11 (Pernyataan atau Pertanyaan)

3.8K 558 50
                                    

𝙃𝙖𝙥𝙥𝙮 𝙍𝙚𝙖𝙙𝙞𝙣𝙜 🏃‍♀️

(⚠ Typo bertebaran!)



Uhuk! Uhuk!

Clarissa terbatuk-batuk mengibaskan tangan menghalau debu yang berputar disekeliling kepalanya begitu ia keluar dari pintu mini itu.

"Untung badan gue mungil," syukurnya, maniknya bergulir ke atas lalu membuang ranting dan daun kering yang memenuhi kepalanya. "Keluar dari sana udah kaya keluar dari alam lain, badan gue jadi kotor lagi."

Clarissa menepuk-nepuk kepalanya juga menggeleng-gelengkannya cepat hingga rambut itu mengembang dan kusut berantakan, setelahnya Clarissa mengusapkan debu di lengannya kedepan baju bagian dada.

"Berantakan banget kalo gak di iket gini," Clarissa menoleh kebawah mencari sesuatu yang bisa digunakannya, senyumnya mengembang melihat karet masi bungkus yang tergeletak disana. "Lebih baik daripada engga banget."

Setelah rambutnya digelung asal, Clarissa mulai melangkah mengendap-endap meninggalkan kawasan Mension.

🚶‍♀️💨

Sementara dilain tempat, tepatnya sebuah warung telah berkumpul ketiga pria yang kini bercanda gurau.

Inti geng Rodolfo tidak memerlukan markas rahasia khusus apapun sebab warung bu Wati adalah tempat terbaik mereka untuk bertukar cerita.

"Bu! Pesen kopi kayak biasa satu!" seru Reygan membuat ibu-ibu paruh baya yang tengah menghidangkan masakan kedalam piring itu tersenyum memberikn jempolnya. "Sip!"

"Ahk! Anjrit curang lo!" tak terima Lino saat lagi-lagi ia kalah dalam permainan ular tangganya dengan Bram.

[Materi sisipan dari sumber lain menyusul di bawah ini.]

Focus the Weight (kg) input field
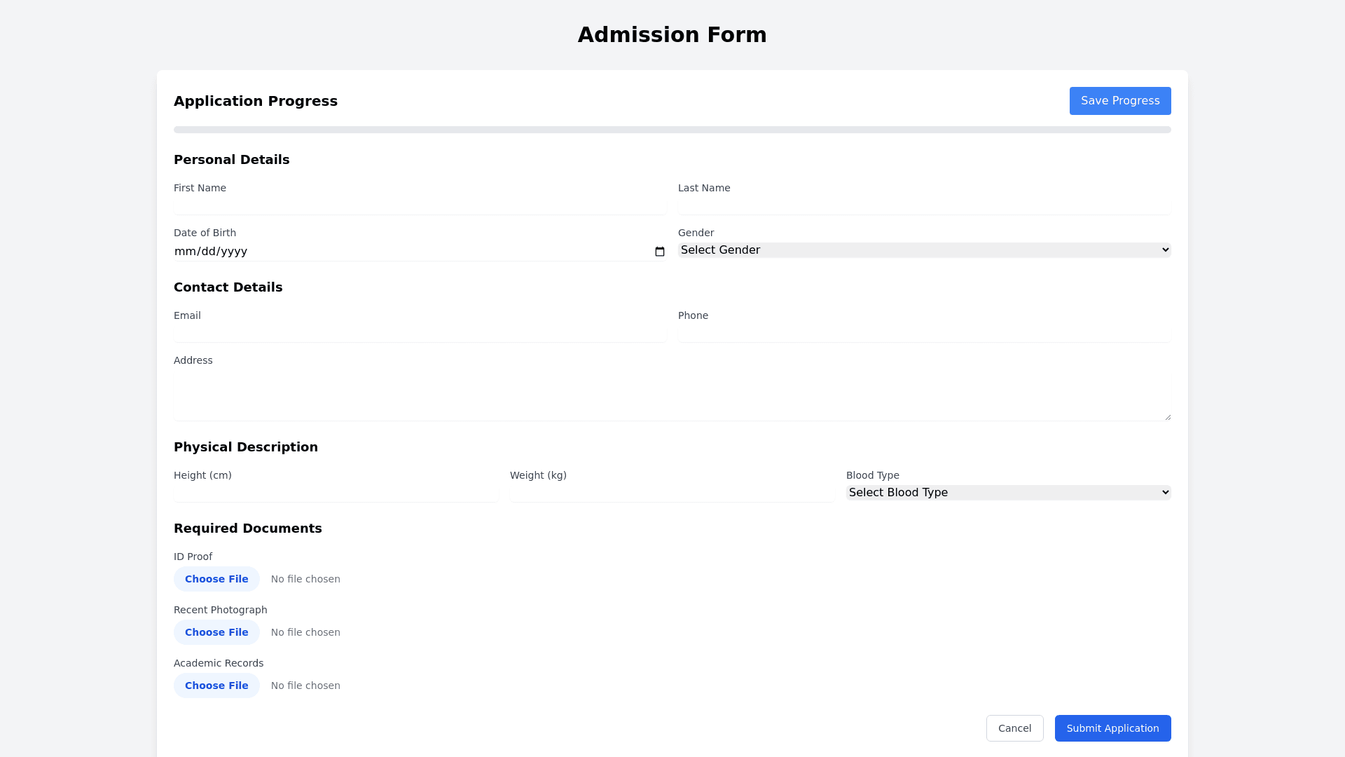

"Gausah playing victim deh lo! Kalo udah kalah ya kalah aja, emang pada dasarnya gaakan ada yang bisa mengalahkan seorang pangeran Bram," Bram menyerka rambut depannya yang mana mendapatkan lemparan kulit kacang dari Reygan. "Ck! Apasih jing!"

"Gausah sok kegantengan pengen muntah gue liatnya," jawab datar Reygan dengan tubuh bersandar penuh pada punggung kursi, Bu Wati menyimpan kopi didepan mejanya. "Widih enak nih makasih Bu."

"Sama-sama toh Den kayak sama siapa aja," Bu Wati mengibaskan tangannya malu sebelum pergi melanjutkan kegiatannya.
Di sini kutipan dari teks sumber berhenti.